Bu maç DTS futbol tarihine ilklerin yaşandığı maç olarak geçti. Yazıyı okuyanlar maçı kaçırdıklarına çok ama çok üzülebilirler. Oyun o kadar dolu geçti ki ne kadar yazsak da mutlaka eksikler olacak. Yedi Samuray takımı belki bir daha hiç beraber oynama fırsatı bulamayacak, ama onların gösterdiği mücadele, kazanma arzusu, yardımlaşma ve yakaladıkları uyum her zaman hatırlanacaktır.

Yedi Samuray:

Ongan ***** Ali Rıza **** Murat **** Serdar **** Işık *** Hüsam *** Yaşar **

Yerli Süpermenler:

Metin * Akyürek *** Adem * Cengiz * Deniz ** Özgür *** Şehzat *

Akyürek’in kaybettiği ilk maç

Ali Rıza’nın kazandığı ilk maç

Yaşar’ın gol attığı ilk maç

Favorinin kaybettiği ilk maç

En farklı biten maç

En az tartışmanın yaşandığı maç (acaba neden?)

En çok gol atılan maç

En az faul yapılan maç

Ongan: Nihayet gerçek oyununu gördük. Maç öncesi takıma olan güvensizliğin beni biraz olsun ümitsizliğe sevk etmişti ama sahada süperdin. Seni en son Antep’te böyle görmüştük. Sahada basmadık yer bırakmayarak birbirinden güzel goller asistler yaptın ve maçın yıldızı olmayı fazlasıyla hak ettin.

Ali Rıza: Sana KADEMSİZ diyenlere en güzel cevabı sahada verdin. Kondisyonun iyi olduğunda neler yaptığını herkes gördü. Kanatta lokomotif gibi ileri geri çalıştın. Kalede de çok başarılıydın.
■ ■ ■ ■
_Çözülecek Görev_. Yedi Samuray ile Yerli Süpermenler arasındaki maçı anlatan yazıyı son cümlesinden itibaren sürdürün.

Veri öğeleri:
■ ■ ■ ■
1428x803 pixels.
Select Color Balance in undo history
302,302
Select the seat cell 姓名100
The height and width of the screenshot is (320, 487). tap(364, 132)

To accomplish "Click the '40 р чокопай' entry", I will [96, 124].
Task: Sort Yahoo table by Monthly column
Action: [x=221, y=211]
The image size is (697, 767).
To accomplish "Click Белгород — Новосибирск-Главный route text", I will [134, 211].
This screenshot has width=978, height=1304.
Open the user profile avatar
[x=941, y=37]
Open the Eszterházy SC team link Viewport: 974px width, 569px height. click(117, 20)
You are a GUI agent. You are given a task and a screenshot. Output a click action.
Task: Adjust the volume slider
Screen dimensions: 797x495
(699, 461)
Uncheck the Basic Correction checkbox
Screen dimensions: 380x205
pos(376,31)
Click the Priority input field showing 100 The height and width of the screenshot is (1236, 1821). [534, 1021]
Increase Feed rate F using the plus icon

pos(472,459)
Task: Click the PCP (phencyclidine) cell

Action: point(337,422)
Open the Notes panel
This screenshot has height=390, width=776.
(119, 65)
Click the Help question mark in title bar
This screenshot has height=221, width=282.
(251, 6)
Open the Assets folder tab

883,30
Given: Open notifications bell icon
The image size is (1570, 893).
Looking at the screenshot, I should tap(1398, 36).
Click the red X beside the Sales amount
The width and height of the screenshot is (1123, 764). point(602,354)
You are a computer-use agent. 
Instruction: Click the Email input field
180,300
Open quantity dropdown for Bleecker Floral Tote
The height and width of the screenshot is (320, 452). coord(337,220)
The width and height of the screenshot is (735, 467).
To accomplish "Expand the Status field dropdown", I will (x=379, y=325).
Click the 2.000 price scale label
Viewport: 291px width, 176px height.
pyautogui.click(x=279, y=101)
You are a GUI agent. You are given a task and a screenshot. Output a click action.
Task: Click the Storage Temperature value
■ ■ ■ ■
_Verilen Yanıt_.
Murat: Sakatlığından tamamen kurtulmuş olmasının verdiği moralle oynadı. Takım oyununa yatkın oyuncularla oynamasının etkisiyle kendini aştı. Hele attığı bir gol var ki o golü bir O bir de Semih Şentürk atabilirdi.

Serdar: Haftalar geçtikçe daha iyi oluyorsun ve kendine güvenin artıyor. Defansta maestro gibi takımı yönettin ve pas organizasyonunu sağladın. Bu gidişle ekürileri yeniden düzenlemek zorunda kalacağız.

Işık: Devamlılığın ve oyun disiplinin iyi bir de şu basit hataları yapmasan... Sana olan inancım tam. Takımıma gözü kapalı yazarım. Bir de daha az konuşup daha çok çalışmalısın.

Hüsamettin : Transferin için çok çalıştım sen de yüzümü kara çıkarmadın. İşte gerçek bir solak. Topu bildiğin her halinden belli. İlk maçını oynamana rağmen sanki haftalardır beraber oynuyor gibiydik. Kondüsyon eksiğini giderdiğinde çok daha iyi olacaksın. Kalede biraz daha dikkat!!!Aramıza hoş geldin.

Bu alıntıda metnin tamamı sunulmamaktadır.